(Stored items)
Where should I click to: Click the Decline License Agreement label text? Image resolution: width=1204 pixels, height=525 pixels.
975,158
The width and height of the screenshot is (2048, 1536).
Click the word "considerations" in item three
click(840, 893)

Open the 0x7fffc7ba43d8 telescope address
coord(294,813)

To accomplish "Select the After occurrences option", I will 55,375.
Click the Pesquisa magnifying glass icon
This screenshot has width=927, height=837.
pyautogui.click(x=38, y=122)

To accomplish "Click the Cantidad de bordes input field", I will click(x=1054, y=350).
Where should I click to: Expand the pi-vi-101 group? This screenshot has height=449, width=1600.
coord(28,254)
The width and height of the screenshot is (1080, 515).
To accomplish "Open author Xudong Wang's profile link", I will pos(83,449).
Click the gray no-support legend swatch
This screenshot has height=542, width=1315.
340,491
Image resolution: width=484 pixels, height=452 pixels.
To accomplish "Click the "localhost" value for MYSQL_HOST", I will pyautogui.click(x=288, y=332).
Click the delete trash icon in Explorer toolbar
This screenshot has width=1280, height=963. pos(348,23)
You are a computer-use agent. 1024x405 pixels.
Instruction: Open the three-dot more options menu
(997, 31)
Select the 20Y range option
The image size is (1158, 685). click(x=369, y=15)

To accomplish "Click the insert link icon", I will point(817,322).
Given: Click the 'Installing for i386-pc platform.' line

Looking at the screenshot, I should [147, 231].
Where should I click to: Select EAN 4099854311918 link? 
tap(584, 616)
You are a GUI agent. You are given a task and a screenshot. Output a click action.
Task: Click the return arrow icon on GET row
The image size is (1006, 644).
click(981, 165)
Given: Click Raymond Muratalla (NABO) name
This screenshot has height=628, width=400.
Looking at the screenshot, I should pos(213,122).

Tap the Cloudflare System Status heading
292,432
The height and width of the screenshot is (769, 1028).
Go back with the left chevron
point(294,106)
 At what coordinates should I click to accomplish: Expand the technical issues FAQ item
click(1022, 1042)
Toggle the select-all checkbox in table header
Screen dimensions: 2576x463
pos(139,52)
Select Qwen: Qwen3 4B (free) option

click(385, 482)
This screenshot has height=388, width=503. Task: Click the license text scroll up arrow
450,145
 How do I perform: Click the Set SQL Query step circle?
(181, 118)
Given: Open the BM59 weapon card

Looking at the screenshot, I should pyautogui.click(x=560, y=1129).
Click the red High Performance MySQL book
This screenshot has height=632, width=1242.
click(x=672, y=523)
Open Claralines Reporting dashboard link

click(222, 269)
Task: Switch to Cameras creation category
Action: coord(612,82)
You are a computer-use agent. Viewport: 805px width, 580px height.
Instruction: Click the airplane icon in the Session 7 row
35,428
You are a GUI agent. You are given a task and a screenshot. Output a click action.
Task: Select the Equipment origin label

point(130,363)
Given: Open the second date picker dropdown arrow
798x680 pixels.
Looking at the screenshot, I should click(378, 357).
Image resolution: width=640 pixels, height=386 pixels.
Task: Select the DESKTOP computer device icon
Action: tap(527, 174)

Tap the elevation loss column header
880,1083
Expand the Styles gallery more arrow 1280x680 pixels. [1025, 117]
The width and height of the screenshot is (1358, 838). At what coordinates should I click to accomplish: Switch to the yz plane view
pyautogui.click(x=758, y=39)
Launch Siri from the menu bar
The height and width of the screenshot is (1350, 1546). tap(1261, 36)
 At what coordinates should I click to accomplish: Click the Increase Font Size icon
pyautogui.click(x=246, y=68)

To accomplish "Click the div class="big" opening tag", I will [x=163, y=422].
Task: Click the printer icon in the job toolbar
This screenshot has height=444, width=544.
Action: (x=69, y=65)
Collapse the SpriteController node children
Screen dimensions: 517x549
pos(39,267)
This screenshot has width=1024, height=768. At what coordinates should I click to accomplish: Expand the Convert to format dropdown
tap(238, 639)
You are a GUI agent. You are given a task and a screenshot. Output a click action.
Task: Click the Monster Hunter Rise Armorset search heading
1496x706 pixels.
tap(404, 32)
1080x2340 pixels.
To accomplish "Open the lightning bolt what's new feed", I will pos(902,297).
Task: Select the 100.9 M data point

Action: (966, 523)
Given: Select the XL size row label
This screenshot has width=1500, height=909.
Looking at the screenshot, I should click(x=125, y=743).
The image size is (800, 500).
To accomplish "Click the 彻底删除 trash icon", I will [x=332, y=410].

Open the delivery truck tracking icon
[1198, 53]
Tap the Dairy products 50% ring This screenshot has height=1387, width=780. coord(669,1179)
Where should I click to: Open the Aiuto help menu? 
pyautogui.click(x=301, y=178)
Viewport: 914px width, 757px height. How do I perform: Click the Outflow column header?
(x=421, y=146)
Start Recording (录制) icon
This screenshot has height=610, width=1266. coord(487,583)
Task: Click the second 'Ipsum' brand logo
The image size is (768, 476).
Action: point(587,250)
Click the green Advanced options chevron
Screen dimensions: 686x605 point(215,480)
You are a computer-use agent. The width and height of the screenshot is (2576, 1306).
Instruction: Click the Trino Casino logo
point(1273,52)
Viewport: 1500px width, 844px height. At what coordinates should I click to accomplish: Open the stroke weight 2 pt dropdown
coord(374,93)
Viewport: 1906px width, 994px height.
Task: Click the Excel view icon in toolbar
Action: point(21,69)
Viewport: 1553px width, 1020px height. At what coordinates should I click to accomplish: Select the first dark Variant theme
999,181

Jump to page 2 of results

> **Instructions to follow**
Every record should be output precisely as it was given.

> **Result for this task**
Where should I click to: Click the Decline License Agreement label text? Image resolution: width=1204 pixels, height=525 pixels.
975,158
The width and height of the screenshot is (2048, 1536).
Click the word "considerations" in item three
click(840, 893)

Open the 0x7fffc7ba43d8 telescope address
coord(294,813)

To accomplish "Select the After occurrences option", I will 55,375.
Click the Pesquisa magnifying glass icon
This screenshot has width=927, height=837.
pyautogui.click(x=38, y=122)

To accomplish "Click the Cantidad de bordes input field", I will click(x=1054, y=350).
Where should I click to: Expand the pi-vi-101 group? This screenshot has height=449, width=1600.
coord(28,254)
The width and height of the screenshot is (1080, 515).
To accomplish "Open author Xudong Wang's profile link", I will pos(83,449).
Click the gray no-support legend swatch
This screenshot has height=542, width=1315.
340,491
Image resolution: width=484 pixels, height=452 pixels.
To accomplish "Click the "localhost" value for MYSQL_HOST", I will pyautogui.click(x=288, y=332).
Click the delete trash icon in Explorer toolbar
This screenshot has width=1280, height=963. pos(348,23)
You are a computer-use agent. 1024x405 pixels.
Instruction: Open the three-dot more options menu
(997, 31)
Select the 20Y range option
The image size is (1158, 685). click(x=369, y=15)

To accomplish "Click the insert link icon", I will point(817,322).
Given: Click the 'Installing for i386-pc platform.' line

Looking at the screenshot, I should [147, 231].
Where should I click to: Select EAN 4099854311918 link? 
tap(584, 616)
You are a GUI agent. You are given a task and a screenshot. Output a click action.
Task: Click the return arrow icon on GET row
The image size is (1006, 644).
click(981, 165)
Given: Click Raymond Muratalla (NABO) name
This screenshot has height=628, width=400.
Looking at the screenshot, I should pos(213,122).

Tap the Cloudflare System Status heading
292,432
The height and width of the screenshot is (769, 1028).
Go back with the left chevron
point(294,106)
 At what coordinates should I click to accomplish: Expand the technical issues FAQ item
click(1022, 1042)
Toggle the select-all checkbox in table header
Screen dimensions: 2576x463
pos(139,52)
Select Qwen: Qwen3 4B (free) option

click(385, 482)
This screenshot has height=388, width=503. Task: Click the license text scroll up arrow
450,145
 How do I perform: Click the Set SQL Query step circle?
(181, 118)
Given: Open the BM59 weapon card

Looking at the screenshot, I should pyautogui.click(x=560, y=1129).
Click the red High Performance MySQL book
This screenshot has height=632, width=1242.
click(x=672, y=523)
Open Claralines Reporting dashboard link

click(222, 269)
Task: Switch to Cameras creation category
Action: coord(612,82)
You are a computer-use agent. Viewport: 805px width, 580px height.
Instruction: Click the airplane icon in the Session 7 row
35,428
You are a GUI agent. You are given a task and a screenshot. Output a click action.
Task: Select the Equipment origin label

point(130,363)
Given: Open the second date picker dropdown arrow
798x680 pixels.
Looking at the screenshot, I should click(378, 357).
Image resolution: width=640 pixels, height=386 pixels.
Task: Select the DESKTOP computer device icon
Action: tap(527, 174)

Tap the elevation loss column header
880,1083
Expand the Styles gallery more arrow 1280x680 pixels. [1025, 117]
The width and height of the screenshot is (1358, 838). At what coordinates should I click to accomplish: Switch to the yz plane view
pyautogui.click(x=758, y=39)
Launch Siri from the menu bar
The height and width of the screenshot is (1350, 1546). tap(1261, 36)
 At what coordinates should I click to accomplish: Click the Increase Font Size icon
pyautogui.click(x=246, y=68)

To accomplish "Click the div class="big" opening tag", I will [x=163, y=422].
Task: Click the printer icon in the job toolbar
This screenshot has height=444, width=544.
Action: (x=69, y=65)
Collapse the SpriteController node children
Screen dimensions: 517x549
pos(39,267)
This screenshot has width=1024, height=768. At what coordinates should I click to accomplish: Expand the Convert to format dropdown
tap(238, 639)
You are a GUI agent. You are given a task and a screenshot. Output a click action.
Task: Click the Monster Hunter Rise Armorset search heading
1496x706 pixels.
tap(404, 32)
1080x2340 pixels.
To accomplish "Open the lightning bolt what's new feed", I will pos(902,297).
Task: Select the 100.9 M data point

Action: (966, 523)
Given: Select the XL size row label
This screenshot has width=1500, height=909.
Looking at the screenshot, I should click(x=125, y=743).
The image size is (800, 500).
To accomplish "Click the 彻底删除 trash icon", I will [x=332, y=410].

Open the delivery truck tracking icon
[1198, 53]
Tap the Dairy products 50% ring This screenshot has height=1387, width=780. coord(669,1179)
Where should I click to: Open the Aiuto help menu? 
pyautogui.click(x=301, y=178)
Viewport: 914px width, 757px height. How do I perform: Click the Outflow column header?
(x=421, y=146)
Start Recording (录制) icon
This screenshot has height=610, width=1266. coord(487,583)
Task: Click the second 'Ipsum' brand logo
The image size is (768, 476).
Action: point(587,250)
Click the green Advanced options chevron
Screen dimensions: 686x605 point(215,480)
You are a computer-use agent. The width and height of the screenshot is (2576, 1306).
Instruction: Click the Trino Casino logo
point(1273,52)
Viewport: 1500px width, 844px height. At what coordinates should I click to accomplish: Open the stroke weight 2 pt dropdown
coord(374,93)
Viewport: 1906px width, 994px height.
Task: Click the Excel view icon in toolbar
Action: point(21,69)
Viewport: 1553px width, 1020px height. At what coordinates should I click to accomplish: Select the first dark Variant theme
999,181

Jump to page 2 of results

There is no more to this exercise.